Pubblichiamo la sentenza della Supreme Court of Canada emessa oggi, 26 giugno 2014, che rappresenta una pietra miliare nel riconoscimento dei diritti di proprietà collettiva delle popolazioni indigene.
Questo il fatto: nel 1983 la Province del British Columbia concede a una ditta privata una vasta area spopolata per il taglio del legname da costruzione, tra le principali risorse dell’ovest canadese. La Nazione Tsilhqot’in si oppose in giudizio, chiedendo una dichiarazione giudiziale che inibisse lo sfruttamento commerciale della terra,e ingaggiando una trattativa con il governo del B.C. che non portò a risultati. La domanda giudiziale fu quindi cambiata per comprendere anche il titolo di proprietà delle popolazioni aborigene sul territorio (“aboriginal title”).
La Corte Suprema del British Columbia respinse le pretese della Nazione Tsilhqot’in sull’ampio territorio rivendicato, adottando una nozione restrittiva di titolo originario di proprietà (“aboriginal title”). Questa impostazione prevedeva che potesse darsi come proprietà originaria solo quella terra che fosse stata usata intensivamente dagli antenati degli odierni pretendenti e perciò delimitata da confini ragionevolmente definibili al tempo dell’instaurazione della sovranità delle potenze europee (“a narrower test based on site-specific occupation requiring proof that the Aboriginal group’s ancestors intensively used a definite tract of land with reasonably defined boundaries at the time of European sovereignty..”).
Nella sentenza di oggi la Corte parte dagli stessi presupposti adoperati nella sua precedente giurisprudenza, per definirli in un senso più ampio. Secondo la Corte Suprema, il titolo originario di proprietà è accertato quando si è in presenza di un’occupazione “sufficient, continuous and exclusive”.
Il fulcro della sentenza è nella definizione della consistenza dell’occupazione sufficiente per il conseguimento del titolo di proprietà originario. Essa deve essere valutata a partire dalla cultura delle popolazioni aborigene e dalle loro pratiche, comparando le stesse “con sensibilità culturale” a quanto è richiesto per common law per dare per costituito un titolo di proprietà sulla base di un’occupazione materiale della terra.

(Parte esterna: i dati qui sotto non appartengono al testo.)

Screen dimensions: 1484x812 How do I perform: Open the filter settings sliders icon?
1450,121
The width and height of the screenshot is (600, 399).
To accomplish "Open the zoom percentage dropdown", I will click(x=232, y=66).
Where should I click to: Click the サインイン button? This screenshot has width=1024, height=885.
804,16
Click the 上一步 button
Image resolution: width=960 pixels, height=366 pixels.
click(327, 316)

Applicando questo parametro, è evidente, a dire della Corte, che le popolazioni aborigene non hanno occupato solo i siti specifici ove hanno abitato, ma anche tutte le terre sulle quali usavano cacciare, pescare o di cui comunque sfruttavano le risorse naturali (“Occupation sufficient to ground Aboriginal title is not confined to specific sites of settlement but extends to tracts of land that were regularly used for hunting, fishing orotherwise exploiting resources and over which the group exercised effective control at the time of assertion of European sovereignty”).
Il punto, secondo la Corte, non è di diritto, ma di fatto: non esistendo una norma di common law che limiti alle sole aree di settlement la valida occupazione delle terre, abile a conseguire un titolo di proprietà si può cioè escludere per common law, il giudizio va condotto caso per caso dall’evidenza storica, verificando in concreto quali terre fossero continuamente usate dalle popolazioni e quali no.

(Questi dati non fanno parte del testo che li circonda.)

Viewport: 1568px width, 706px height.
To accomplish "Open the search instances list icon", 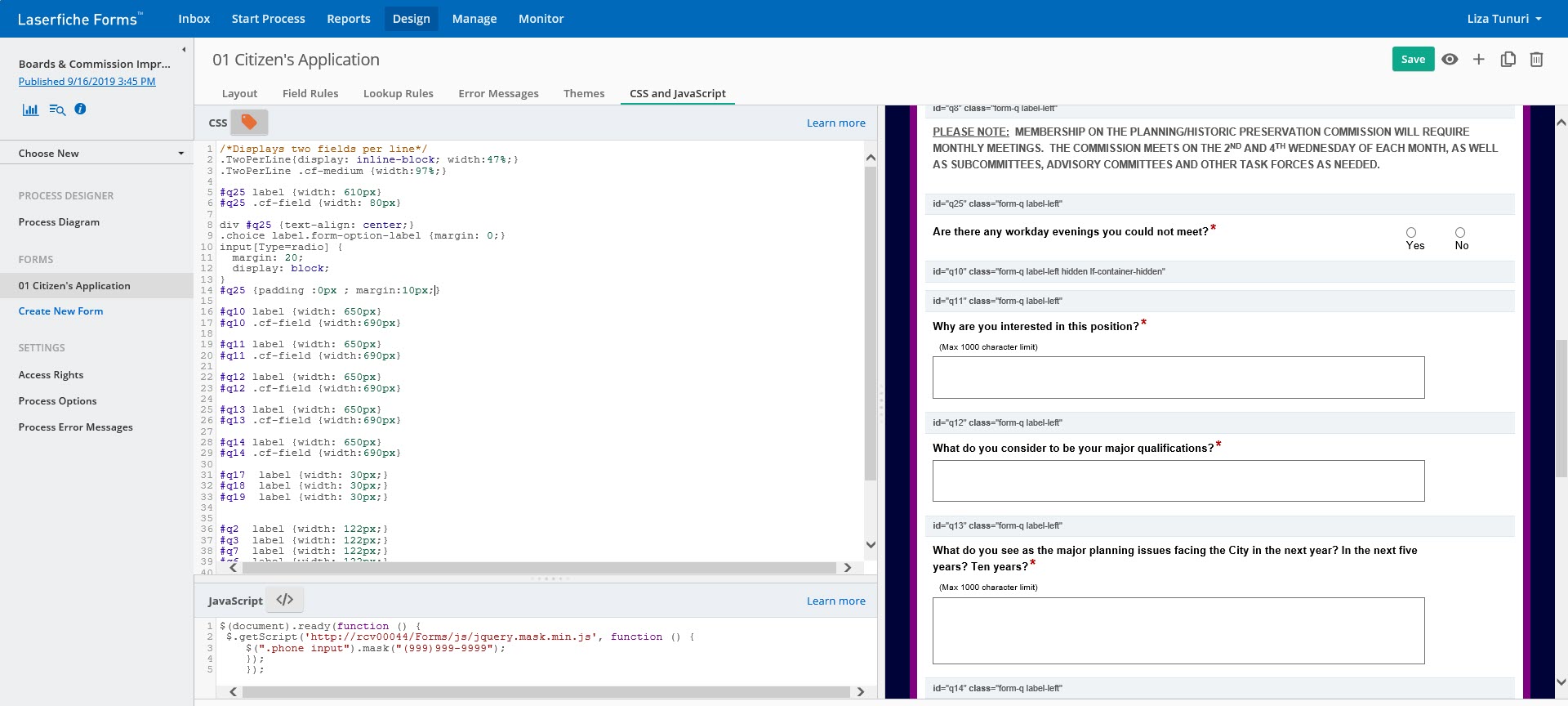I will [56, 109].
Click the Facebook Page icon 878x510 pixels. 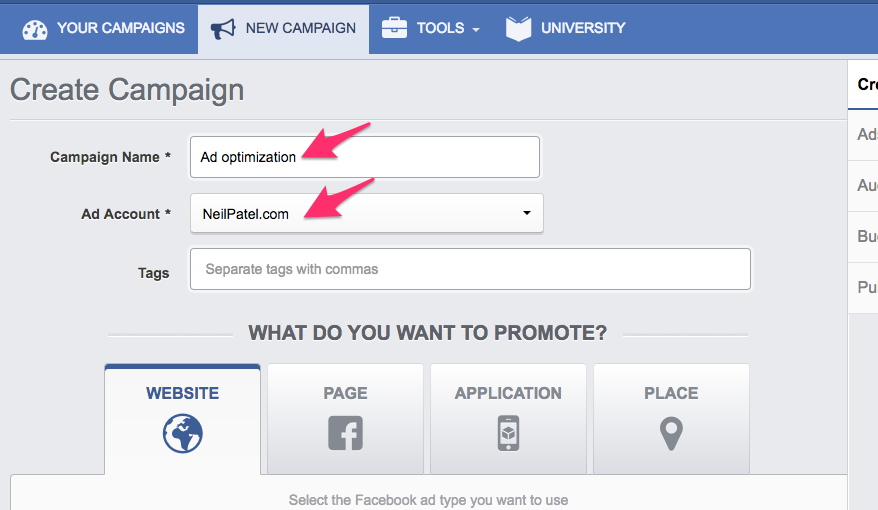(345, 433)
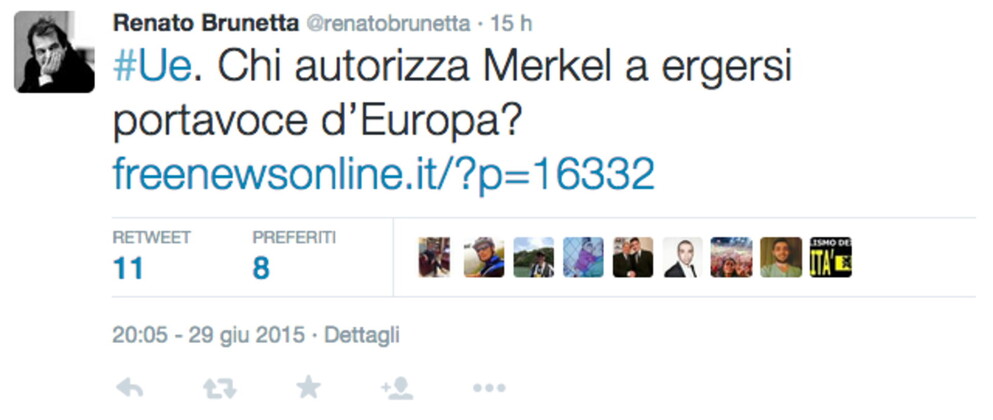The height and width of the screenshot is (420, 993).
Task: Select the avatar of the person in glasses and a blue top
Action: (x=484, y=257)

Una volta stabilita l’estensione di queste terre, l’azione di governo può esercitarsi su di esse solo alla luce dell’art. 35 del Constitutional Act 1982. Per l’effetto, il Governo può limitare la proprietà indigena solo quando ciò è strettamente connesso al raggiungimento di finalità pubbliche, non può andare oltre quanto necessario nel farlo, e i benefici attesi devono essere superiori alla compressione dei diritti imposti alle comunità.